金額は小さいが、民間と政府が一緒になって社会起業家を支援する動きとして注目される。
また同様な動きを政府内の他の部門で広げようと考えている(立ち上げ段階のSE支援を含めて)

音頭を取ったのはオバマで大統領が就任直後に政府内に創設したOffice of Social Innovation & Civic Participation(ソーシャルイノベーション・市民参加部)。


(2) 公的セクターと民間セクターとのパートナーシップにおけるキーワードは「ソーシャルイノベーション」である。

両者のパートナーシップについては、
・ 当初は競争力のある民間セクターに「アウトソーシング(外部委託)」することに狙いがあった。
・ しかしそれでは、対症療法に過ぎず、かつ、コスト削減に重点が置かれすぎた。
・ この点の反省を踏まえて、民間セクターのイノベーションによって現状を変える、ときに破壊する力に期待するという段階にいたったもの。
・同時に、社会起業家の知恵を入れて公的セクターのやり方に変化をもたらすことも意図している。



(3)現時点では、実績より期待感のほうが先行している状況。
問題は変革のスピードと規模にあるが、社会起業家イノベーションの力は、まだマイクロソフトやグーグルのような存在を生み出してはいない。


課題としては
営利企業は「利益」という物差しがあるが、ソーシャルイノベーションをどうやって評価するか?
・ 目標設定をどこにおくか?
・ 民間の資金を呼び込むことやボランティアの活性化が一層重要。
・ SEと公的セクターや民間の投資家とを仲介する存在も大事
・ 政府は情報やデータの公開などオープンにして、内部に「シビックアントレプレナー」を育てること。


(3) パートナーシップの成功事例としては、ニューヨーク市ブルームバーグ市長の実績などを具体的に紹介していますが、ここでは省略。

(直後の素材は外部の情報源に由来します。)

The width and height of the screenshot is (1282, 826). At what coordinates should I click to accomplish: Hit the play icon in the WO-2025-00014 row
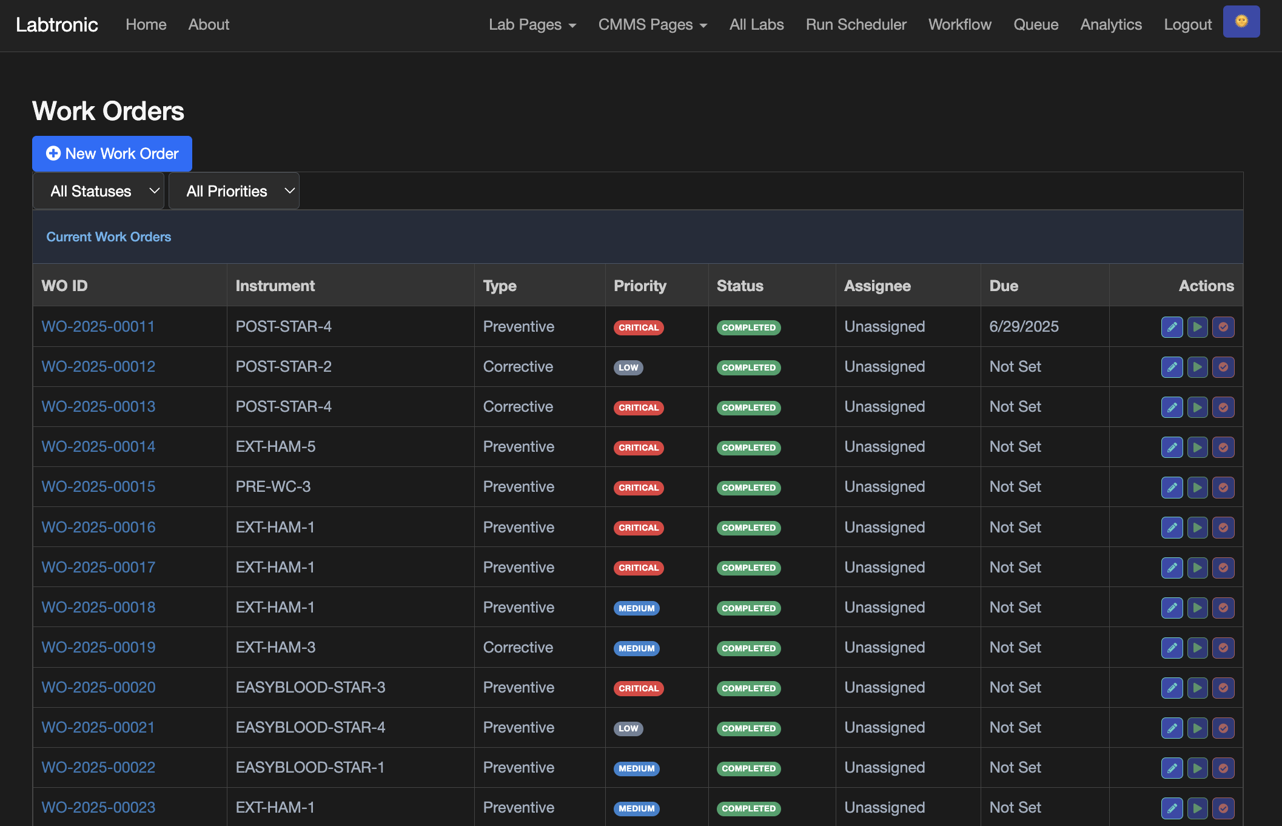click(x=1197, y=447)
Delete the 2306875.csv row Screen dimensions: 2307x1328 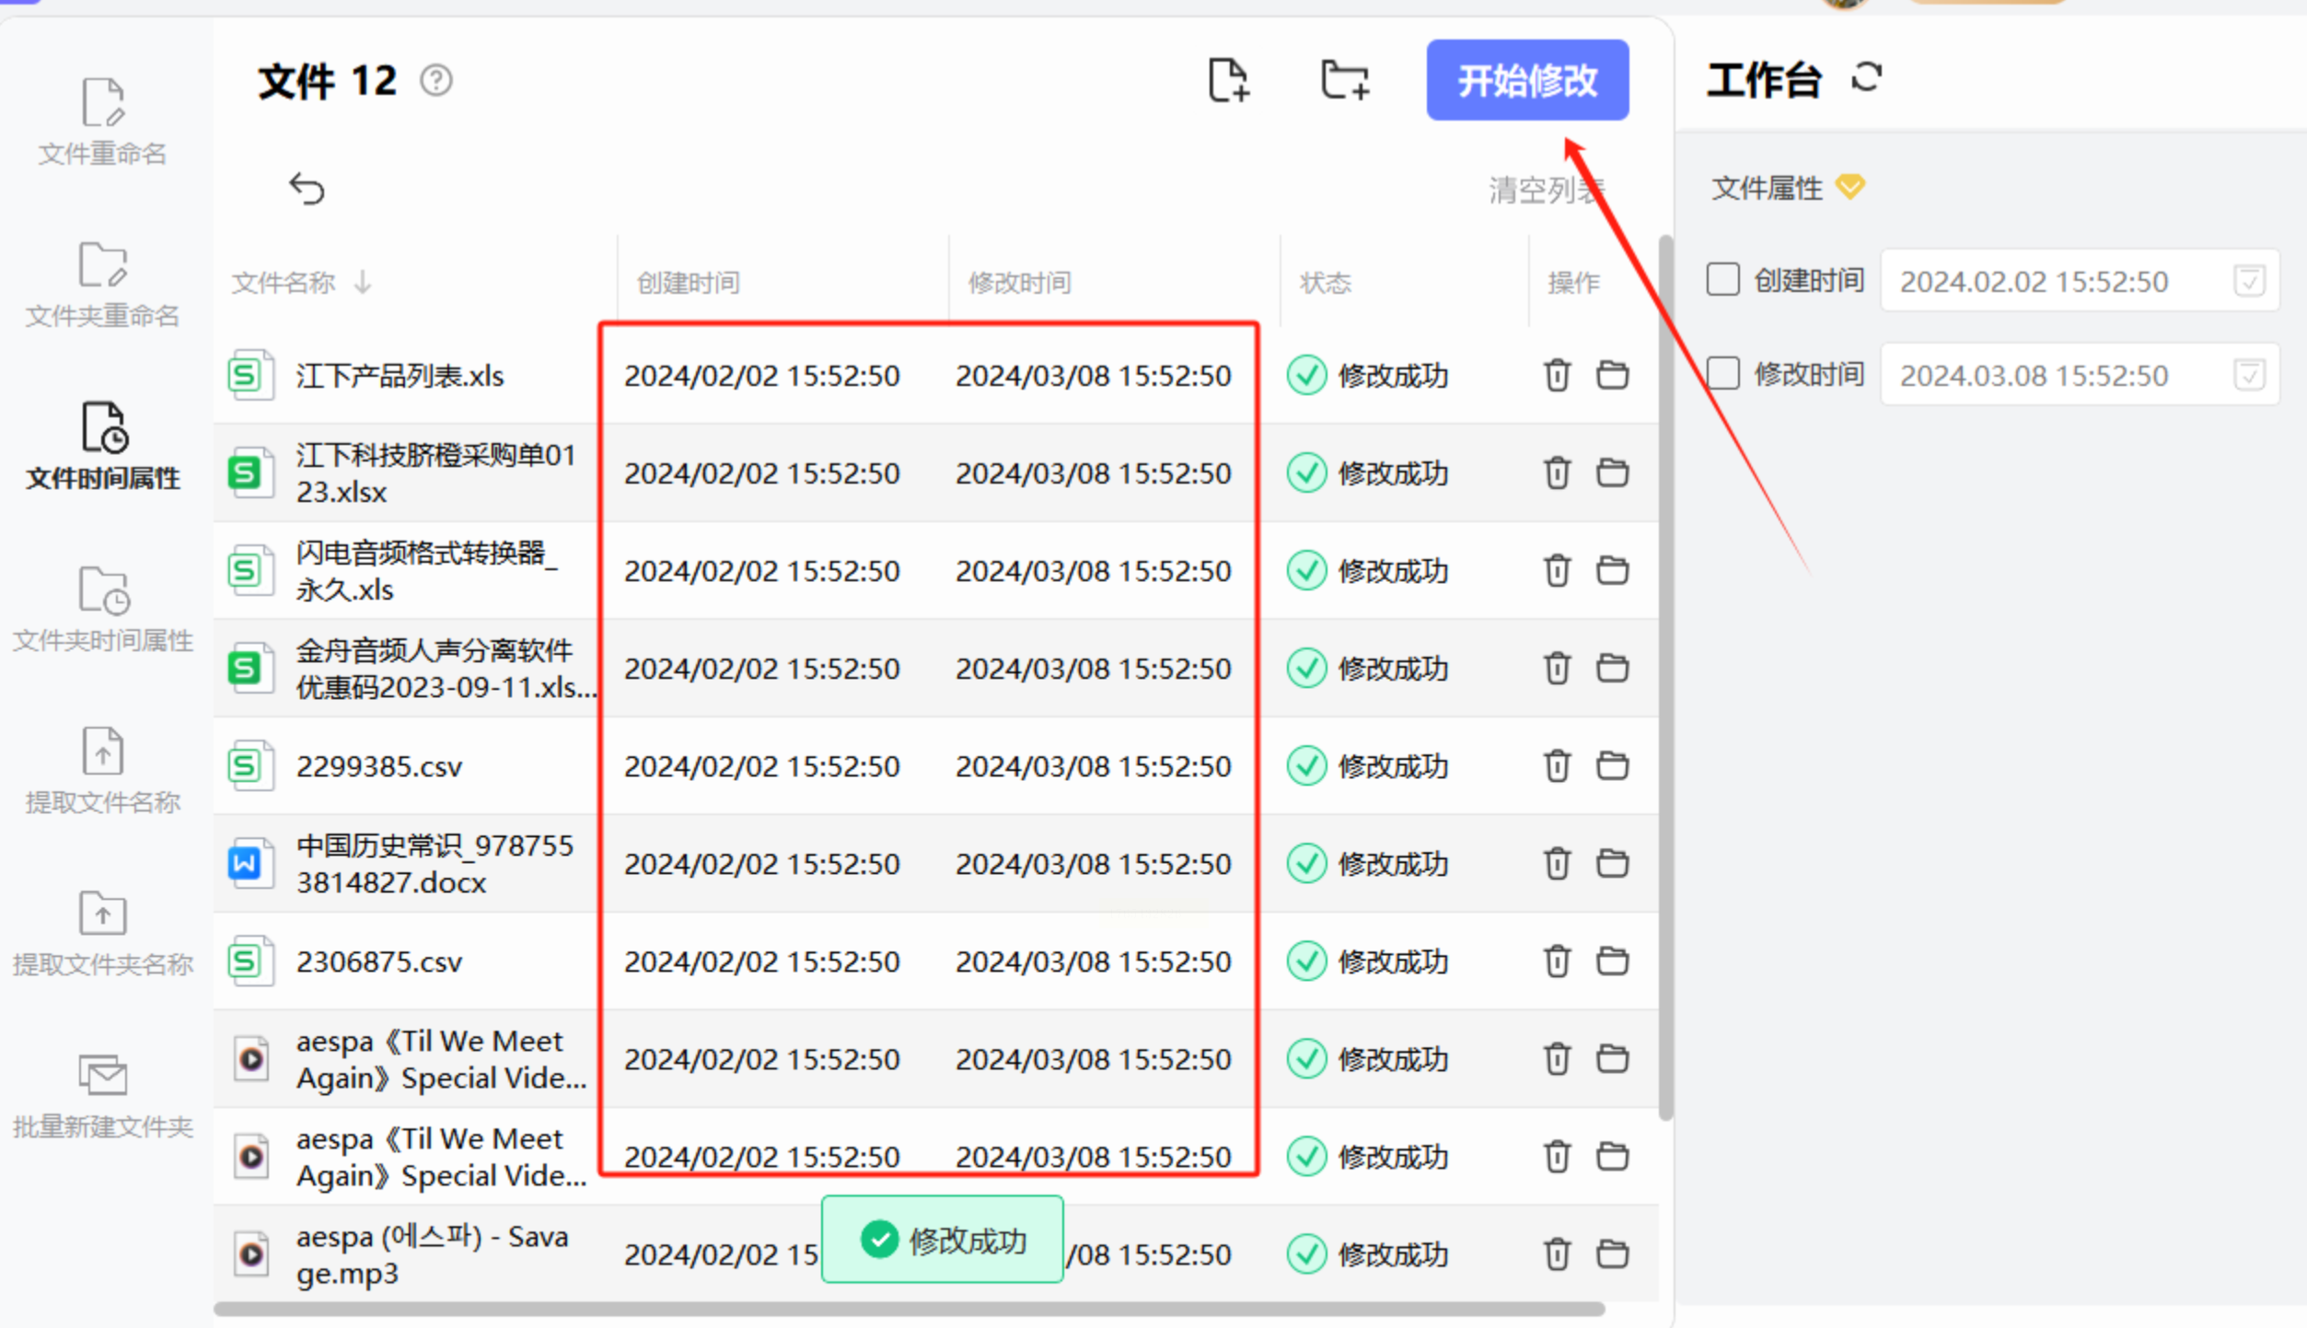[x=1557, y=961]
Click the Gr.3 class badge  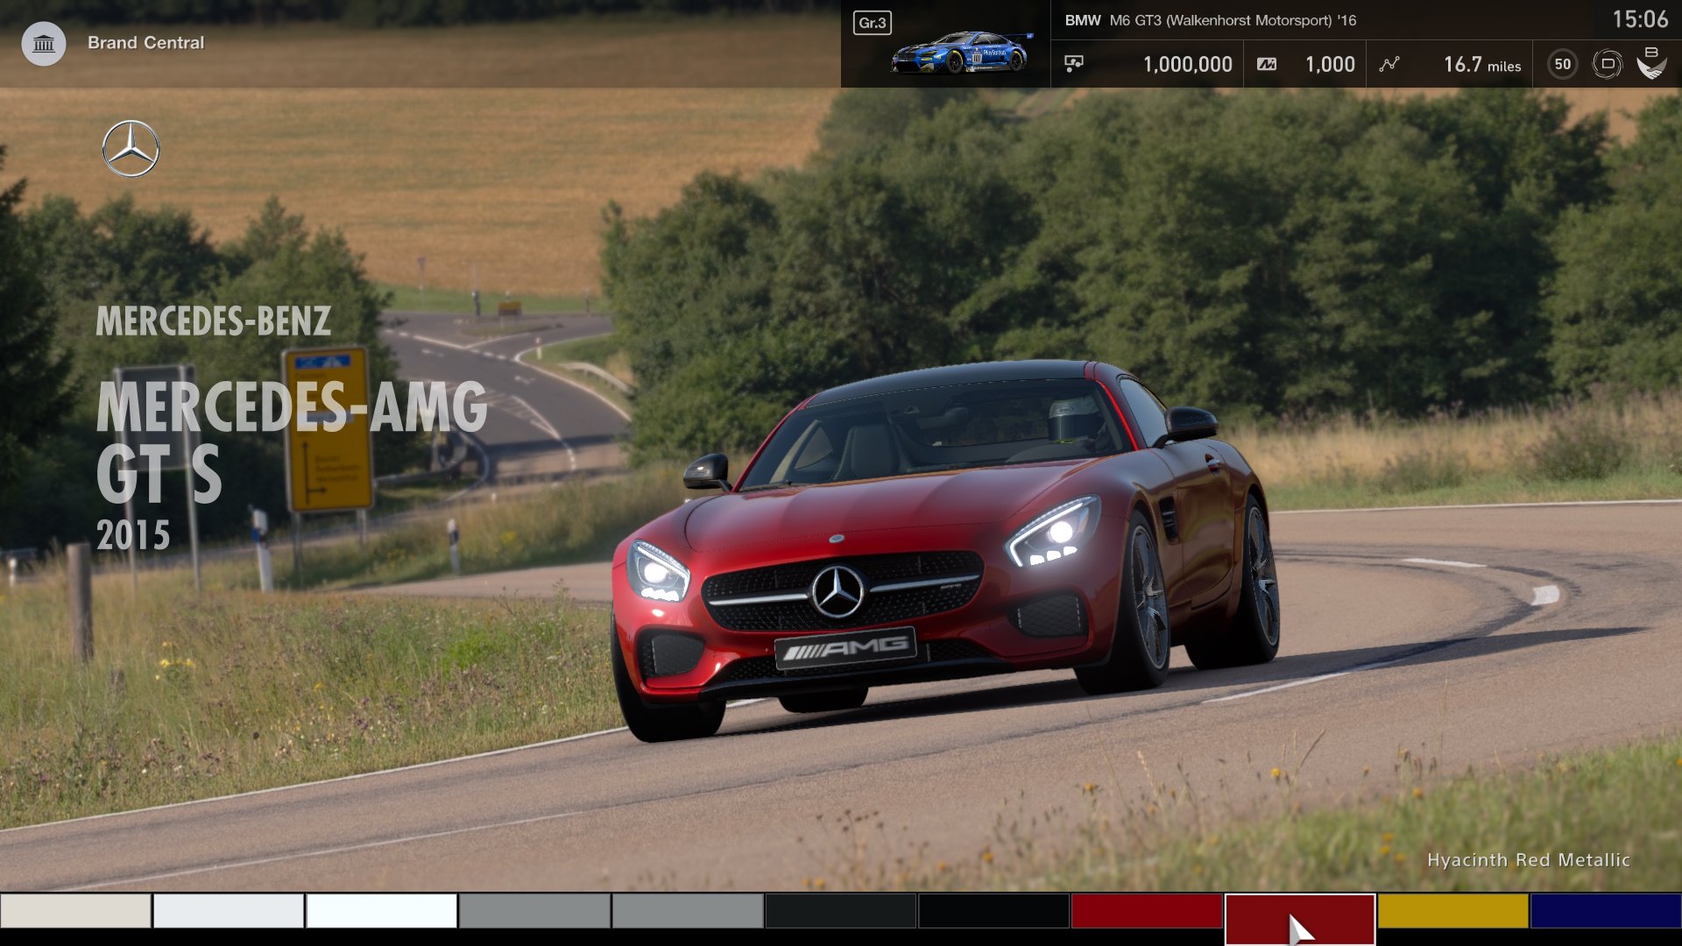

4. 英国の事例についての詳細な紹介もありますが、この点も省略。
英国の場合は、ブレア労働党政権のときにむしろアメリカに先行して、これらの協働の動きが始まった。
キャメロン保守党政権は、これを踏まえて新しいアプローチを取り入れている。
例えば、SEを官民一体となって資金的に支援する「ビッグ・ソサイエティ・バンク」を創設するが、その資金には約4億ドル(320億円)の「銀行休眠口座」の資金を使用する。


5.最後に、コメント
(1) 2006年に初めてSEを取上げて営利セクターとの協働に注目したエコノミスト誌は、今回2010年8月は、政府との協働の動きとソーシャルイノベーションの力に注目している。



(2) 特徴的なのは、日本的な、政府や役所が「助成する」のではなく、「民間と一緒にパートナーとして対等にやっていこう」という哲学であること。
具体的には「パートナーシップ」という言葉は、
「対等な立場」と同時に、
・ パートナーを組むことで、自らも変革しようという姿勢。
・ 公的な支援だけではなく、民間の力(ヒト・モノ・カネ)を巻き込んで一緒にやる。
・ 透明性と説明責任を重視する。
ことを意味するわけです。

6.何れにせよ、アメリカで1980年代に始まった「社会起業家」の活動は30年を経て、2010年あたりからやっと、政府や大手メディアや社会一般に正式に認知されてきたと言えるのではないかと思います。